→ **WHAT THE TASK REQUIRES**:
For the material below, return exactly the lines starting at the line containing "You are a computer-use agent. The" and ending at the line containing "Given: Open the Now view", both ends included, and no others.

→ **PROVIDED DATA**:

--

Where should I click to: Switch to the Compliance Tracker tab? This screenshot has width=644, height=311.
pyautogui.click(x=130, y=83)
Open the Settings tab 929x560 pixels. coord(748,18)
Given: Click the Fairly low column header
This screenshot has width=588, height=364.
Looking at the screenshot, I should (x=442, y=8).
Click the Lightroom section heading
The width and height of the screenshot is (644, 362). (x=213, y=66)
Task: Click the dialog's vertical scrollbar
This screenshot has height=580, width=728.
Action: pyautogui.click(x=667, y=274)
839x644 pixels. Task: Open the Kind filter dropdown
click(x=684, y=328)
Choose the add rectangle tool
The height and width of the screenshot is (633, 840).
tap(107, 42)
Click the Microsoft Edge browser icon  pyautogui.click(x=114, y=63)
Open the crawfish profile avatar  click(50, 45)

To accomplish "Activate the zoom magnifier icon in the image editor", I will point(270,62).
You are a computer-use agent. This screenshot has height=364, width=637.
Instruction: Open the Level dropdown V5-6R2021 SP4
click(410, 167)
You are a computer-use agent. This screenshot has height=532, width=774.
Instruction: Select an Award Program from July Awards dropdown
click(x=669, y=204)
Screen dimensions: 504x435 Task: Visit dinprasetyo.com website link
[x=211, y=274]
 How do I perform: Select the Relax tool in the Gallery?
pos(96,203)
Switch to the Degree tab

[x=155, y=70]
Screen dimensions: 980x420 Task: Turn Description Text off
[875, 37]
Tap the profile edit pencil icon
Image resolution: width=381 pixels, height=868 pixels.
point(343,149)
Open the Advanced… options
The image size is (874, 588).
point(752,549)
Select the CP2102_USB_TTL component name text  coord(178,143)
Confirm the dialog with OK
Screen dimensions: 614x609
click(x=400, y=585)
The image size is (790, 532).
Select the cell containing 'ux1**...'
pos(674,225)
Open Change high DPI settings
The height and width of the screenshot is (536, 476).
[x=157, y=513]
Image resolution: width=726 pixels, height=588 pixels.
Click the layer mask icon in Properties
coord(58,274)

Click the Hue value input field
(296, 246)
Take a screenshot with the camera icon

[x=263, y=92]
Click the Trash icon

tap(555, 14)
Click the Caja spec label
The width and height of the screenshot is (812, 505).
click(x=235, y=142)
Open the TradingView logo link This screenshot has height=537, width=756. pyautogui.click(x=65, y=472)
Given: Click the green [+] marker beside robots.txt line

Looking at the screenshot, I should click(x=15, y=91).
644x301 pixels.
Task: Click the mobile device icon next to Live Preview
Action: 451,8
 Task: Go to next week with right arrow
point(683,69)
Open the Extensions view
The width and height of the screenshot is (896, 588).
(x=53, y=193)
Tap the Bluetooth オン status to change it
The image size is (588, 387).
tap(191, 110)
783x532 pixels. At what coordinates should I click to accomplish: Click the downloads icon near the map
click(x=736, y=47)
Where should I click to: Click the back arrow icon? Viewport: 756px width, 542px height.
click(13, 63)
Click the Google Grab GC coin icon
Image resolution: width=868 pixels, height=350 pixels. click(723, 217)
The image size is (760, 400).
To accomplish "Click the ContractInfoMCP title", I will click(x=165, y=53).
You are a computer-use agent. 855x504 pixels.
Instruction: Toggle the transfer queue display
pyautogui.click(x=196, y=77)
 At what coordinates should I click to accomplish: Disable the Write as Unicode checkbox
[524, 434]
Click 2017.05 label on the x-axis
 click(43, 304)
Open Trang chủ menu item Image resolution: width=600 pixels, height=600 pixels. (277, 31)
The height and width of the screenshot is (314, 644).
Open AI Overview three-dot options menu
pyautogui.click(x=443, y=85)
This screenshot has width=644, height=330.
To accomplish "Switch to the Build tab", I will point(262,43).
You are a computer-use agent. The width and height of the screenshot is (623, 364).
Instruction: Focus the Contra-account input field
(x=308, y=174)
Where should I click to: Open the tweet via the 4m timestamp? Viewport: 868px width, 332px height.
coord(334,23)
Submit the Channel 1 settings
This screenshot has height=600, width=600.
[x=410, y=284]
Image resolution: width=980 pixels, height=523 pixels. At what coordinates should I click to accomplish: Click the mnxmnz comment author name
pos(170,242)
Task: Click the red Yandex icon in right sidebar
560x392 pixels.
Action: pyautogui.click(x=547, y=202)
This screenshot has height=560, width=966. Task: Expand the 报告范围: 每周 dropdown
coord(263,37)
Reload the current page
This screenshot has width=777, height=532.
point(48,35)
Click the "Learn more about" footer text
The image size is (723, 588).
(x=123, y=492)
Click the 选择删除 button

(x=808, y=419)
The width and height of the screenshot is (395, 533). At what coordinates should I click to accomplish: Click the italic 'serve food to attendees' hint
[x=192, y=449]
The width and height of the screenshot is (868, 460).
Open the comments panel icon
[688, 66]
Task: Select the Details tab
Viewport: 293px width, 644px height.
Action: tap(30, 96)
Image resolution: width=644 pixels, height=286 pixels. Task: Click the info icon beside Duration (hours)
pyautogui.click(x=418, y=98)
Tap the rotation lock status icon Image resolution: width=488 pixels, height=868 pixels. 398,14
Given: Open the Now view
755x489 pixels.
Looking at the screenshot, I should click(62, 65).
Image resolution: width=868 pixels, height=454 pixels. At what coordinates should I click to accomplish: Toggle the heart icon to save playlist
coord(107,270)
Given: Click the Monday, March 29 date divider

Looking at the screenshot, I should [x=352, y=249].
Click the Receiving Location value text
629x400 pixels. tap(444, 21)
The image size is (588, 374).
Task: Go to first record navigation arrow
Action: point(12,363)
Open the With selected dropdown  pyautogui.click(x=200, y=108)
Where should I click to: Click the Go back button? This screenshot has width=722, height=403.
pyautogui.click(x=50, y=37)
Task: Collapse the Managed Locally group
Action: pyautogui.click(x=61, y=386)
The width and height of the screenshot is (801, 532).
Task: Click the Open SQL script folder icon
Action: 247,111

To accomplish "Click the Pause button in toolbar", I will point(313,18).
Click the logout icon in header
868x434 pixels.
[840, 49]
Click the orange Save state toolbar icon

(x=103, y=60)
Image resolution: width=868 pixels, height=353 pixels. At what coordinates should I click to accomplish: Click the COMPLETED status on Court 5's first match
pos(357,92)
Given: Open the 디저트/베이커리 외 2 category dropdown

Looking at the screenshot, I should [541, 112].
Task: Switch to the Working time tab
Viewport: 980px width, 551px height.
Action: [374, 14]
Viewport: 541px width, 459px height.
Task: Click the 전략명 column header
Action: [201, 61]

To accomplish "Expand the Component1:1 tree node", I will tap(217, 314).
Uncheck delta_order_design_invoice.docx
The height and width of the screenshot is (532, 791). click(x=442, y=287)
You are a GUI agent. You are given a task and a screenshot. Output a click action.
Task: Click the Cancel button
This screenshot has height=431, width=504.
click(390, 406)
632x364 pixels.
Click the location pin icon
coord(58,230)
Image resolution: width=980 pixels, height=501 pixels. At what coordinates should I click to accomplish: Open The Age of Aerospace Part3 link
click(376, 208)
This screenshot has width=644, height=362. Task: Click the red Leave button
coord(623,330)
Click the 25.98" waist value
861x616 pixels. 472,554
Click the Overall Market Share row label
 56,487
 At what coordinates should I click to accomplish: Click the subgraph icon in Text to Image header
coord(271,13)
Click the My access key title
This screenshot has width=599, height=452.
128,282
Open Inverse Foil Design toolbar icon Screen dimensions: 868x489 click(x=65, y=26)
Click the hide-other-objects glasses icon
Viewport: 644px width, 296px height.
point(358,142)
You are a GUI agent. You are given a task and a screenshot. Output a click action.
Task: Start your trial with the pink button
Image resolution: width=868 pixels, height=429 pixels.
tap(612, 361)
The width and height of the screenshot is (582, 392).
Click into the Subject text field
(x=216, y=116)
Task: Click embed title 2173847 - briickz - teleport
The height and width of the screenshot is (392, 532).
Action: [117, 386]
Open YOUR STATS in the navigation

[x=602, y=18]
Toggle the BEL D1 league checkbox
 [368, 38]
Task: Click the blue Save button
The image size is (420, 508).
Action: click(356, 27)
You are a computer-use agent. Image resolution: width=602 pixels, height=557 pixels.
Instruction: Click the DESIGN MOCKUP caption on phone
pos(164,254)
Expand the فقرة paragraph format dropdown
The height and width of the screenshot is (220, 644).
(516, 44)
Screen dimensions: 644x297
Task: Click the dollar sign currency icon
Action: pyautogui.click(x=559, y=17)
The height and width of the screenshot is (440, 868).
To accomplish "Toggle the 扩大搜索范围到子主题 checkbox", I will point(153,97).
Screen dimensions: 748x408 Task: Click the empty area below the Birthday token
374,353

--

→ **SOLUTION TO THE PROBLEM**:
You are a computer-use agent. The width and height of the screenshot is (623, 364).
Instruction: Focus the Contra-account input field
(x=308, y=174)
Where should I click to: Open the tweet via the 4m timestamp? Viewport: 868px width, 332px height.
coord(334,23)
Submit the Channel 1 settings
This screenshot has height=600, width=600.
[x=410, y=284]
Image resolution: width=980 pixels, height=523 pixels. At what coordinates should I click to accomplish: Click the mnxmnz comment author name
pos(170,242)
Task: Click the red Yandex icon in right sidebar
560x392 pixels.
Action: pyautogui.click(x=547, y=202)
This screenshot has height=560, width=966. Task: Expand the 报告范围: 每周 dropdown
coord(263,37)
Reload the current page
This screenshot has width=777, height=532.
point(48,35)
Click the "Learn more about" footer text
The image size is (723, 588).
(x=123, y=492)
Click the 选择删除 button

(x=808, y=419)
The width and height of the screenshot is (395, 533). At what coordinates should I click to accomplish: Click the italic 'serve food to attendees' hint
[x=192, y=449]
The width and height of the screenshot is (868, 460).
Open the comments panel icon
[688, 66]
Task: Select the Details tab
Viewport: 293px width, 644px height.
Action: tap(30, 96)
Image resolution: width=644 pixels, height=286 pixels. Task: Click the info icon beside Duration (hours)
pyautogui.click(x=418, y=98)
Tap the rotation lock status icon Image resolution: width=488 pixels, height=868 pixels. 398,14
Given: Open the Now view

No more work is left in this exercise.